(SOURCE PASSAGE)
=-=-=

The support for XML in the .NET Framework is rich. We can’t cover all of it, but we will cover one other thing. XML is actually a set of standards. One of these standards defines a path mechanism for searching through a document. This mechanism is called (not surprisingly) XPath. By using the .NET Framework’s XPath support, we can more quickly retrieve data from a document.

Setting up the test document

We'll work through a couple of examples using XPath, but first we need something to process. The following fragment is a string we'll use for our examples. It's a fragment of a book store inventory database. Each record in the database has the name of the author, the book title, and the number of books in stock. We'll save this string in a variable called $inventory as shown below:

$inventory = @"

=-=-=

Dataset items:
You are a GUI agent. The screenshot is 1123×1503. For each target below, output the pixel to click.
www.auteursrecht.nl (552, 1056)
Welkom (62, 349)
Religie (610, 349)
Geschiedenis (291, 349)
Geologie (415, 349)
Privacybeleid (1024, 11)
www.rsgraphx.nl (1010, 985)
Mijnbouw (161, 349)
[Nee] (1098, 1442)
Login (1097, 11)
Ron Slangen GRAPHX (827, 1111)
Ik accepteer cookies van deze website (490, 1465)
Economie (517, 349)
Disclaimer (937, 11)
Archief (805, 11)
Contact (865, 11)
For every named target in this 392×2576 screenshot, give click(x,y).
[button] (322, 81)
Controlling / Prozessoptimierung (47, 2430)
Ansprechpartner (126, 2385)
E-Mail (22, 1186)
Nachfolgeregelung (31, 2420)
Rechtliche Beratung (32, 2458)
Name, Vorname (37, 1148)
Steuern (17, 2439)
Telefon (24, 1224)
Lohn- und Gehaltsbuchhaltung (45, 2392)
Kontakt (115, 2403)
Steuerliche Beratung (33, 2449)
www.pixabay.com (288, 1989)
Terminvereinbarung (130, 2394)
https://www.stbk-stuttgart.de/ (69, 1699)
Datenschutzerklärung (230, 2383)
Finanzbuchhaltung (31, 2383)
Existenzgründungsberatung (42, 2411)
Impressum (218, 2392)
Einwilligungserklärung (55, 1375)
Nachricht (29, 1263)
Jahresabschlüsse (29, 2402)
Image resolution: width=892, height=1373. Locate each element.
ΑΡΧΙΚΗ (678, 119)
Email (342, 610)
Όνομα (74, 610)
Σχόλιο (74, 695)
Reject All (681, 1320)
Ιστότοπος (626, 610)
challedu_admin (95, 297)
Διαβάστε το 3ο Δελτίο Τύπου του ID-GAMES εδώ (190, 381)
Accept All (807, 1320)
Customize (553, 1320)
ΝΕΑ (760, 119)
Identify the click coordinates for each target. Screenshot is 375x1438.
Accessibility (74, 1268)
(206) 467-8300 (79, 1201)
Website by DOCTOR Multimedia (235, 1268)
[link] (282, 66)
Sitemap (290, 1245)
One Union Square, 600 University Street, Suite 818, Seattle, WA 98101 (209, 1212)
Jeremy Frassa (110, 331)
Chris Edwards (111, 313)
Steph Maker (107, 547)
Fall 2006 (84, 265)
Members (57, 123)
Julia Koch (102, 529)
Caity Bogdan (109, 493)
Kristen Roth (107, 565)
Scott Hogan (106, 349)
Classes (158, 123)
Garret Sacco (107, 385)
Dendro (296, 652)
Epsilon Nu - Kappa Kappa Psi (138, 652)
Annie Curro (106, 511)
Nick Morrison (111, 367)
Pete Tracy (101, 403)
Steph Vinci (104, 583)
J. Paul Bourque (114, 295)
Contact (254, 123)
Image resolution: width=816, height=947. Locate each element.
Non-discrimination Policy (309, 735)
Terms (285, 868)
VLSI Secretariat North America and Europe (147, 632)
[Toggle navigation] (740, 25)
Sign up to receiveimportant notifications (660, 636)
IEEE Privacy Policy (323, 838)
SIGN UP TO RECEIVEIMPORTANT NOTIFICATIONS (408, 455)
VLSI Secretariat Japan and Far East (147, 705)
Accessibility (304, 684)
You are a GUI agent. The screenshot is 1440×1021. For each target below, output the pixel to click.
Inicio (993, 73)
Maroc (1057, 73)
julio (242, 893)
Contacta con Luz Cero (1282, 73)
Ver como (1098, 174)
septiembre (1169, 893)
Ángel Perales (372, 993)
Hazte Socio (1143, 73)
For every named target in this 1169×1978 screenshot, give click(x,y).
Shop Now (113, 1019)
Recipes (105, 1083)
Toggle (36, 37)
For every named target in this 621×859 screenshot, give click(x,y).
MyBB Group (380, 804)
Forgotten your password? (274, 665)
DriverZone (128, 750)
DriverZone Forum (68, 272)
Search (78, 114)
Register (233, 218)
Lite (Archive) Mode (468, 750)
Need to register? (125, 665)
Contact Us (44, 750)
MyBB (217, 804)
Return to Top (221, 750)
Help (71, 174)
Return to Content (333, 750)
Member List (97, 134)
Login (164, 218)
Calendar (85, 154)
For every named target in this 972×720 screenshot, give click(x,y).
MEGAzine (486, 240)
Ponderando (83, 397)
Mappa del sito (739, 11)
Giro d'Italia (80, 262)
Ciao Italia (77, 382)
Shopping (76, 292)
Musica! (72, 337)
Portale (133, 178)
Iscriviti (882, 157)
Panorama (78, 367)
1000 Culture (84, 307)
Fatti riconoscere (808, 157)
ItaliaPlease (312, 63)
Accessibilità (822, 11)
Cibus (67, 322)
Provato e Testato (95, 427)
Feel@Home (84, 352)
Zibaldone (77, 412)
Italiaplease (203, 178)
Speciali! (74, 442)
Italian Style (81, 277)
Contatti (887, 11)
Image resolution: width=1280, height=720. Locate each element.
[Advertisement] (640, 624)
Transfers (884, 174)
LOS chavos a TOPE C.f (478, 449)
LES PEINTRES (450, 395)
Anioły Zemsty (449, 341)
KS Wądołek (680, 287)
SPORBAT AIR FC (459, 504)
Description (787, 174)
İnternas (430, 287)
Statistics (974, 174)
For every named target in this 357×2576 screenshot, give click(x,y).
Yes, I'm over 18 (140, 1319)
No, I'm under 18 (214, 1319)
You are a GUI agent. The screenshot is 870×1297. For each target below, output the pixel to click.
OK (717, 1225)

=-=-=

(TASK SET)
1. Reproduce the part of the XPath passage starting with "The support for" and going on through "from a document.".
2. According to the XPath passage, what three pieces of information does each record in the book store inventory database contain?

(SOLUTIONS)
1.
The support for XML in the .NET Framework is rich. We can’t cover all of it, but we will cover one other thing. XML is actually a set of standards. One of these standards defines a path mechanism for searching through a document. This mechanism is called (not surprisingly) XPath. By using the .NET Framework’s XPath support, we can more quickly retrieve data from a document.

2. Each record contains the name of the author, the book title, and the number of books in stock.